L’ éventail des maladies qui s’ accompagnent de démangeaisons est large. En principe, on distingue les causes dermatologiques et les causes systémiques. Ces dernières comprennent le diabète sucré, l’ insuffisance rénale chronique, les néoplasies hématologiques comme la polycythaemia vera, les paranéoplasies, les maladies hépatiques cholestatiques et les neuropathies. Du point de vue dermatologique, il convient de distinguer si le prurit se développe sur une peau primitivement inchangée ou primitivement modifiée, c’ est-à-dire en cas de dermatose. « Mais des lésions secondaires dues au grattage peuvent prédominer, de sorte qu’ il n’ est pas possible de les classer précisément dans l’ un des deux groupes », explique le Pr Thomas M. Kündig de Zurich. Il y a aussi des patients chez qui il y a plus d’ une cause (prurit multifactoriel) ou chez qui on ne trouve pas de cause (prurit sine materia), a-t-il ajouté.
Dermatite atopique : le dupilumab est une approche thérapeutique novatrice
La dermatite atopique est la maladie inflammatoire chronique de la peau la plus fréquente. Environ 30 % des patients présentent une forme modérée ou sévère. Le facteur de risque le plus important est une anamnèse familiale positive, c’ est-à-dire que le taux d’ héritabilité est exceptionnellement élevé (80 %). Les facteurs physiopathologiques décisifs sont un trouble de la barrière épidermique et une dysrégulation immunitaire. On constate ainsi une diminution de l’ expression des protéines de la barrière épidermique, qui agissent comme des protéines de liaison entre les cellules. La diminution de l’ expression de ces protéines structurelles peut être causée par des mutations de la filaggrine. De telles mutations de la filaggrine provoquent une ichtyose vulgaire, qui augmente à son tour le risque de dermatite atopique.
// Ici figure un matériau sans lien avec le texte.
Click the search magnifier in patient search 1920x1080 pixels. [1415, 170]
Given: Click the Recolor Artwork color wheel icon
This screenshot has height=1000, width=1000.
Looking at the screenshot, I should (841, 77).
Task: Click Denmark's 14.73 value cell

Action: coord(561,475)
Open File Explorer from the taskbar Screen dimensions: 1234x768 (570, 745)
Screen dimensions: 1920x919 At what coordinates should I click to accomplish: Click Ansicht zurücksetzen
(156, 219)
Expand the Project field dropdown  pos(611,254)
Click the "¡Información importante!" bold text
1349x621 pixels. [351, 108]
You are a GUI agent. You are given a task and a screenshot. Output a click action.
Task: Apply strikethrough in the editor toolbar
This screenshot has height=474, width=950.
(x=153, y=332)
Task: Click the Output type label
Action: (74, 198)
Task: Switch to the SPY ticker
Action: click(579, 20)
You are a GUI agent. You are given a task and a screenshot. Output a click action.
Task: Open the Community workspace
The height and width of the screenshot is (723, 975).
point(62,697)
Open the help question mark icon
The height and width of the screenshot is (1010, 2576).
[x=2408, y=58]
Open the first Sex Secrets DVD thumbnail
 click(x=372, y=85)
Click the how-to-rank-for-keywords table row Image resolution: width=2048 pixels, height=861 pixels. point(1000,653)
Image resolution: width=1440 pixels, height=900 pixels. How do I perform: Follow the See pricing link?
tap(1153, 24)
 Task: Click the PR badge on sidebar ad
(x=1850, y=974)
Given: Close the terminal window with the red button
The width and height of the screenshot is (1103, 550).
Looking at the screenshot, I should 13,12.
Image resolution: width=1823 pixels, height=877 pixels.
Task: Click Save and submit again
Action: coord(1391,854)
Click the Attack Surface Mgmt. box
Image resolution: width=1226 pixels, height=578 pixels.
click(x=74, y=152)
Mais une composition altérée des céramides épidermiques joue également un rôle. Le dysfonctionnement de la barrière épidermique entraîne une modification du microbiome cutané, notamment de la composition des staphylocoques. Les staphylocoques ne sont certes pas la cause de la dermatite atopique, mais ils en sont les principaux déclencheurs.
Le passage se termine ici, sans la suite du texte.